屋内型複合レジャー施設にて 13

 ボウリング場へ上がり、靴を履き替えた一行はボールを選んでそれぞれのレーンに着く。


「優勝者には私が取ったお菓子を進呈するわ!」


 そこで涼香りょうかから放たれた言葉に、なんとなく場の雰囲気が盛り上がる。


「ふふっ、それは楽しみね」


 紗里さりは十三ポンドのボールを弄びながら笑っていた。


「紗里ちゃん絶対勝つじゃん……」


 紗里はアンダーリムの眼鏡をかけた、全体的に線の細い、お淑やかな美人に見えるが、見た目に騙されていけない。


 高校時代、ずっと図書委員に所属していたのだが、運動部からの勧誘は後を絶たない程運動ができる。若菜が試しにバスケットボールを渡した時、紗里はコートの端からゴールを決めたこともある。ただ運動ができるの範囲には収まらなかったのだ。


 そんな紗里の運動能力を知っているのは、運動部の若菜わかなゆず、後は運動部ではないが涼香と涼音すずねだ。
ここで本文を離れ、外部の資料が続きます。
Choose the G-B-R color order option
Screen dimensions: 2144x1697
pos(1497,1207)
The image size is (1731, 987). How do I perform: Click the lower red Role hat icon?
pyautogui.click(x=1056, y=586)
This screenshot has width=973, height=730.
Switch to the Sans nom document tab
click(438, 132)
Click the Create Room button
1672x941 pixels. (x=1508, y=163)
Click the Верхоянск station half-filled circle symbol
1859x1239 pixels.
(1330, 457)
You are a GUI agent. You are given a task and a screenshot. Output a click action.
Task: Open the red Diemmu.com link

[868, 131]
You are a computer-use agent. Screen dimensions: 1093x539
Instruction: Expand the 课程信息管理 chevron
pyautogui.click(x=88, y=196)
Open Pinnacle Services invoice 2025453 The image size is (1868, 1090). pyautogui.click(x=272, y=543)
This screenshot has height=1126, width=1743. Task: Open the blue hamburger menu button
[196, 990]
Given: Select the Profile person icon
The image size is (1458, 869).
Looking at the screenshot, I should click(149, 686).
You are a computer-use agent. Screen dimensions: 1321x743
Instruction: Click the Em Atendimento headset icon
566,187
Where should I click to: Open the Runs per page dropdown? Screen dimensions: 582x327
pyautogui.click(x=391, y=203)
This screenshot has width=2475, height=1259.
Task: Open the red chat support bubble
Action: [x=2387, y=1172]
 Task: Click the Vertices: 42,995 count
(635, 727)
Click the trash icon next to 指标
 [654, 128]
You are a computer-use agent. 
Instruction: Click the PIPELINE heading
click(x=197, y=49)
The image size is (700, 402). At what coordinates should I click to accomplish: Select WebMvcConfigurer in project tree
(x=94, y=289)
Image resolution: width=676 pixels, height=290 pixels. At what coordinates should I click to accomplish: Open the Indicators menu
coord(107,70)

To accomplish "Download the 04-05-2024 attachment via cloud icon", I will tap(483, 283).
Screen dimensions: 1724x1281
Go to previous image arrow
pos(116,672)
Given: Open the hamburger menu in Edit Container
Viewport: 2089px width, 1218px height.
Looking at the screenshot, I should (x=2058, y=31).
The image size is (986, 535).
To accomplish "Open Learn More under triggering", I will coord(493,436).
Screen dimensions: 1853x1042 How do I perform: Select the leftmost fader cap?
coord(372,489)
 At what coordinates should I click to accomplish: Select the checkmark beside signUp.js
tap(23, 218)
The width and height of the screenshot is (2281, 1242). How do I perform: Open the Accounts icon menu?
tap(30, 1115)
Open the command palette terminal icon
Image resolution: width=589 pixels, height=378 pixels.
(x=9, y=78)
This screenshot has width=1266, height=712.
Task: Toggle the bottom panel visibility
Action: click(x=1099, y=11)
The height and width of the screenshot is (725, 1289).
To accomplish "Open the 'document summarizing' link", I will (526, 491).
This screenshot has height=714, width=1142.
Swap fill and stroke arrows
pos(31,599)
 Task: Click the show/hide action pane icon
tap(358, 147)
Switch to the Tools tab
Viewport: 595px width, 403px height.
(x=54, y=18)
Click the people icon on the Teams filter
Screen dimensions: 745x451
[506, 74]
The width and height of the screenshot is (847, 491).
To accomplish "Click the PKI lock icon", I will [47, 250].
宮木みやぎ先輩がガチでボウリングしたらどうなるの?」

「多分、上投げでストライク取れる」

「やっぱり……」


 若菜と柚が諦めかけていた時――。


「甘いわね、二人とも‼」


 涼香が言った。


「これはボウリングよ。上投げなんてしたら設備が壊れてしまうわ。委員長はそういうことはしないわよ」


 涼香の言うことは最もだ。紗里がボールを上投げできても、それをしてしまうと床などに穴をあけてしまうかもしれない。


 勝利するためとはいえ、紗里がそんなことをするはずがない。


「いくら委員長でも、普通に投げると真っ直ぐ行くとは限らないのよ‼」

「「おお…………」」


 いつもの涼香ならこんな知性溢れることは言わないはず。若菜と柚は言葉を失うのだった。